这里还有一个问题,我是怎么知道vnet0连接的就是我刚才创建的虚拟机的vnic呢?可以通过如下命令查看:
root@dev:/etc/libvirt/qemu/networks# virsh list
Id Name State
----------------------------------------------------
3 centos6.0 running
这个VM的Id是3.
root@dev:/etc/libvirt/qemu/networks# virsh dumpxml 3
....
<interface type='network'>
<mac address='52:54:00:ef:c8:d6'/>
<source network='default' bridge='virbr0'/>
<target dev='vnet0'/>
<model type='virtio'/>
<alias name='net0'/>
<address type='pci' domain='0x0000' bus='0x00' slot='0x03' function='0x0'/>
</interface>
可以看出这个VM的vnic连的是vnet0。也可以直接用下面的命令:
for vm in $(virsh list | grep running | awk '{print $2}'); do echo "$vm: " && virsh dumpxml $vm | grep "vnet" | sed 's/[^'']*''\([^'']*\)''[^'']*/\t\1/g'; done
问题又来了,xml文件里也没有这个vnet0。virsh dumpxml里的这个信息是哪里来的呢?我感觉,这个信息应该是一个runtime的信息。可能在VM power on的时候,libvirt(或者别的东西)动态创建了这个vnet0。于是尝试把这个VM poweroff。
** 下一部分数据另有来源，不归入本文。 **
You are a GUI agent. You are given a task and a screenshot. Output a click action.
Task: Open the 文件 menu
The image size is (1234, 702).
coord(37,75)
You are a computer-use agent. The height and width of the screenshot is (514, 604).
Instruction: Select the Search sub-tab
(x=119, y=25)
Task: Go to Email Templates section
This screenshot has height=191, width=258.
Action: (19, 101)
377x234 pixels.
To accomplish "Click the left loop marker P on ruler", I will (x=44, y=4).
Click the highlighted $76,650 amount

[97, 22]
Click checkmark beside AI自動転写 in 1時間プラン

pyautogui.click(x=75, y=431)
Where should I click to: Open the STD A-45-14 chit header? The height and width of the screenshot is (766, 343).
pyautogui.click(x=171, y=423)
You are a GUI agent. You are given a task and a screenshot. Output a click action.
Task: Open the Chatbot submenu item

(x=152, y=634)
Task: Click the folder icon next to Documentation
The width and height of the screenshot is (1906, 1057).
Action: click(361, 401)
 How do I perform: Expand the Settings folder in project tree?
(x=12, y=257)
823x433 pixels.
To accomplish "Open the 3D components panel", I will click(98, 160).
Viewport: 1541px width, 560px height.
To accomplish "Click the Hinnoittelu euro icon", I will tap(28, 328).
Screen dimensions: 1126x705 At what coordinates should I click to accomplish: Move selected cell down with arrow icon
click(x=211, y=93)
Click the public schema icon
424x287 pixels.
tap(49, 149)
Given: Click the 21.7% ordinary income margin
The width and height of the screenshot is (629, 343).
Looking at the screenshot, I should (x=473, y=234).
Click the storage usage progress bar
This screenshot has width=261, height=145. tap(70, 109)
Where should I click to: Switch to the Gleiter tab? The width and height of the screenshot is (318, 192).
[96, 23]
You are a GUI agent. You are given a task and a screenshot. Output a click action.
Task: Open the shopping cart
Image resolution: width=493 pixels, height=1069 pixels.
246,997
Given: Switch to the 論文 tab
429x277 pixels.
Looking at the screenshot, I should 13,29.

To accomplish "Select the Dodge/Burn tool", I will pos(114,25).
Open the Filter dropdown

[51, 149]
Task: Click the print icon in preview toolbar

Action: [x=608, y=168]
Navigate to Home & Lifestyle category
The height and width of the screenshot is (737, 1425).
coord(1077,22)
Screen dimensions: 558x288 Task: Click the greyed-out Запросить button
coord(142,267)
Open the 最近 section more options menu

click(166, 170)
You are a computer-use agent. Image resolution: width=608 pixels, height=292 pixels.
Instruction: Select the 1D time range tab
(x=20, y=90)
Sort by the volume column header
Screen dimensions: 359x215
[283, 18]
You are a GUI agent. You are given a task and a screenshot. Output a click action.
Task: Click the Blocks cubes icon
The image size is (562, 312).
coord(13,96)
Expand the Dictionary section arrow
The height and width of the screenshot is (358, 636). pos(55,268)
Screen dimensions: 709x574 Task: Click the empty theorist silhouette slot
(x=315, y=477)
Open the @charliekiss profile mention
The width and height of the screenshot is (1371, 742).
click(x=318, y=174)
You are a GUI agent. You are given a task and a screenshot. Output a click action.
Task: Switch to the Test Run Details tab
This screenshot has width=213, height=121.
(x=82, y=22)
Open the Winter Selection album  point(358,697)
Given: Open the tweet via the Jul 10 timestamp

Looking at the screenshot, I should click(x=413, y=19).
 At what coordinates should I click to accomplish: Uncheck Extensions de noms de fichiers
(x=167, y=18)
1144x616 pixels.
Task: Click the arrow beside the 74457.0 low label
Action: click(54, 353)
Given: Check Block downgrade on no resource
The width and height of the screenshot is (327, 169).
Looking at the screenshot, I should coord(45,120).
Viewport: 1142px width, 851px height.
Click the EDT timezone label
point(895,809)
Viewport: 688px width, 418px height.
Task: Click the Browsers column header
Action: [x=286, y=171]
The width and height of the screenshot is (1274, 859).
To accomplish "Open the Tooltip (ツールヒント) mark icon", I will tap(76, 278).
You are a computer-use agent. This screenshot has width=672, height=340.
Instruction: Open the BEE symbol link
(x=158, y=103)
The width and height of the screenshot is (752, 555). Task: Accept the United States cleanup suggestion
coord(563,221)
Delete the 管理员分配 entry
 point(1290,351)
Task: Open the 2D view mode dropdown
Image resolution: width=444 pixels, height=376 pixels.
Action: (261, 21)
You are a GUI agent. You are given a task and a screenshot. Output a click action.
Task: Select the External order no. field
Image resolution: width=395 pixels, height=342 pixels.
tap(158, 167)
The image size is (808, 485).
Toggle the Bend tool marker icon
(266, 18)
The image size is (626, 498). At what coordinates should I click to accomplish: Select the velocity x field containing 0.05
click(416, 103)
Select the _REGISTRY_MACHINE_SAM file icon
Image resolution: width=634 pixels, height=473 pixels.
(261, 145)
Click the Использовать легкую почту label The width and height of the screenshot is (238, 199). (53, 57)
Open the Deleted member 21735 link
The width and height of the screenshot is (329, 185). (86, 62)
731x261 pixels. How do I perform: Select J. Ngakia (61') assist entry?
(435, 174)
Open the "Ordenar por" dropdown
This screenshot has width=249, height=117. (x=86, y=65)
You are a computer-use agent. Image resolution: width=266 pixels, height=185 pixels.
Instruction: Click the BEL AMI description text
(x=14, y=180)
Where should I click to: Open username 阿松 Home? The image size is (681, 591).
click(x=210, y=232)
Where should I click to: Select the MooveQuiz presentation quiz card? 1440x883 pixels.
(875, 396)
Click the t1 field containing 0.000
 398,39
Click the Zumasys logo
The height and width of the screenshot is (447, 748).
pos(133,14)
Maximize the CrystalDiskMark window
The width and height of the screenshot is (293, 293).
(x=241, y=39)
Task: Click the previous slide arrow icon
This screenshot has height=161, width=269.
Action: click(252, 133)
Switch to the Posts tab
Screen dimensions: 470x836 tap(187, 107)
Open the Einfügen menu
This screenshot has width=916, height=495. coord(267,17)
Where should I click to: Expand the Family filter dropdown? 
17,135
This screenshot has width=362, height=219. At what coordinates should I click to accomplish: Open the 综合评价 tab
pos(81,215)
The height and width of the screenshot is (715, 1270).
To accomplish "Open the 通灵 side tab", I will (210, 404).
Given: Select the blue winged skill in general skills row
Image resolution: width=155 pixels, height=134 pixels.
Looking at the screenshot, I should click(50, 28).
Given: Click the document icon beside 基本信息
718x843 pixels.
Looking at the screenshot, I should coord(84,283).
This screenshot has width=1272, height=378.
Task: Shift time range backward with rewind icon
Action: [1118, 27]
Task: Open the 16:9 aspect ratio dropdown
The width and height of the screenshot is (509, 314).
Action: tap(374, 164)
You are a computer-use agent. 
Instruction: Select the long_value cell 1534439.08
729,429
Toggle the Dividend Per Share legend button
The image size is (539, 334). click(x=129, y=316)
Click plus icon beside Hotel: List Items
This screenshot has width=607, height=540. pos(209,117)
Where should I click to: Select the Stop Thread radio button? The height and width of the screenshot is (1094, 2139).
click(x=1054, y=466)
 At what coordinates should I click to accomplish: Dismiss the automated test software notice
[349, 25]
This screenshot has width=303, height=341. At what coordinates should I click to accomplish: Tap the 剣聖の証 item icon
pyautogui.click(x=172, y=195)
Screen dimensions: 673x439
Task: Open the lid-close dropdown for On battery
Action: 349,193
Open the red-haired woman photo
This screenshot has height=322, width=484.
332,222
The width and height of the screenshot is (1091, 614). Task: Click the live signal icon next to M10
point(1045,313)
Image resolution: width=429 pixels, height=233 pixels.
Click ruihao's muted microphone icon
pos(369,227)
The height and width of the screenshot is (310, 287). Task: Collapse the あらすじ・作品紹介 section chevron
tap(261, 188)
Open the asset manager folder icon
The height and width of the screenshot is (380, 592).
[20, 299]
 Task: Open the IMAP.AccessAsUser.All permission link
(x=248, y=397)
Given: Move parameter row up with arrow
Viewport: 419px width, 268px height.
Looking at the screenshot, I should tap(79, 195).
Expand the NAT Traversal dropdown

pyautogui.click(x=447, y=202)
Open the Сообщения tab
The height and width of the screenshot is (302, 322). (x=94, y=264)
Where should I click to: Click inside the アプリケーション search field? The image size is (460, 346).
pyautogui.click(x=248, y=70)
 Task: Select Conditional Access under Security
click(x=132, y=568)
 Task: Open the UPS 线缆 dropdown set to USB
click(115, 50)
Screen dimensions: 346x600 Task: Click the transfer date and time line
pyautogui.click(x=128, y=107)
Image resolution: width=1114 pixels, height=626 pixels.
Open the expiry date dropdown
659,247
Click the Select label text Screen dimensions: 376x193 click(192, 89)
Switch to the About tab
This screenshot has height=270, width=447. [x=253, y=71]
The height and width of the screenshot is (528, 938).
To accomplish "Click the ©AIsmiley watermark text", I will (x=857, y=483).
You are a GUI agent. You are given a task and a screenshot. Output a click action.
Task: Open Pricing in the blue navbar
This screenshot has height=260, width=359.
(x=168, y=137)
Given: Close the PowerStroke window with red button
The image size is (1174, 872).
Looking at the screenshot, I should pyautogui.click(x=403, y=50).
果然,把VM power off之后,在“ip addr”里这个vnet0就没有了!
从下面的结果看以看出,vnet0用的driver是tun。
root@dev:~/script# ethtool -i vnet0
driver: tun
version: 1.6
firmware-version:
expansion-rom-version:
bus-info: tap
supports-statistics: no
supports-test: no
supports-eeprom-access: no
supports-register-dump: no
supports-priv-flags: no
先看一下host的路由表:
root@dev:/etc/libvirt/qemu/networks# route
Kernel IP routing table
Destination Gateway Genmask Flags Metric Ref Use Iface
default 10.182.143.254 0.0.0.0 UG 0 0 0 ens160
10.182.128.0 * 255.255.240.0 U 0 0 0 ens160
link-local * 255.255.0.0 U 1000 0 0 ens160
172.17.0.0 * 255.255.0.0 U 0 0 0 docker0
192.168.122.0 * 255.255.255.0 U 0 0 0 virbr0
可以看到,目的地址为192.168.122.0/24网段的IP地址都是在链路上,直接发送到virbr0这个interface。
关于virbr0的IP地址的理解:
对于host来说,virbr0是网桥上的一个虚拟网卡,并可以绑定IP地址。这个虚拟网卡在host的网络命名空间之内。如果类比esx的 virtual standard switch(VSS)的话, 这个网桥virbr0相当于是一个VSS。而"ip addr"里这个可以看到的具备IP地址192.168.122.1的virbr0,相当与连接到这个VSS的vmknic。
区别在于,在esx上创建VSS是独立的步骤,不会在VSS上自动创建vmknic。但是linux上,创建网桥的同时,也隐式的创建了host可见的虚拟网卡。
从这个路由表可以看出,host作为路由器,通过virbr0(虚拟网卡)连接到virbr0(网桥)所在的子网。所以,即使是没有任何NAT规则,在host上也能ping通连接到virbr0的VM(当然,VM需要配置和virbr0在同一个子网的IP)。
尝试了在Guest内部,完全可以ping通外界,比如ping www.baidu.com。能做到这一点,必然是KVM对host的iptable动了手脚,配置了SNAT:
root@dev:/etc/libvirt/qemu/networks# iptables -t nat -L -n
Chain PREROUTING (policy ACCEPT)
target prot opt source destination
DOCKER all -- 0.0.0.0/0 0.0.0.0/0 ADDRTYPE match dst-type LOCAL
Chain INPUT (policy ACCEPT)
target prot opt source destination
Chain OUTPUT (policy ACCEPT)
target prot opt source destination
DOCKER all -- 0.0.0.0/0 !127.0.0.0/8 ADDRTYPE match dst-type LOCAL
Chain POSTROUTING (policy ACCEPT)
target prot opt source destination
RETURN all -- 192.168.122.0/24 224.0.0.0/24
RETURN all -- 192.168.122.0/24 255.255.255.255
MASQUERADE tcp -- 192.168.122.0/24 !192.168.122.0/24 masq ports: 1024-65535
MASQUERADE udp -- 192.168.122.0/24 !192.168.122.0/24 masq ports: 1024-65535
MASQUERADE all -- 192.168.122.0/24 !192.168.122.0/24
MASQUERADE all -- 172.17.0.0/16 0.0.0.0/0
Chain DOCKER (2 references)
target prot opt source destination
RETURN all -- 0.0.0.0/0 0.0.0.0/0
Iptable我现在暂时看不懂。待学习。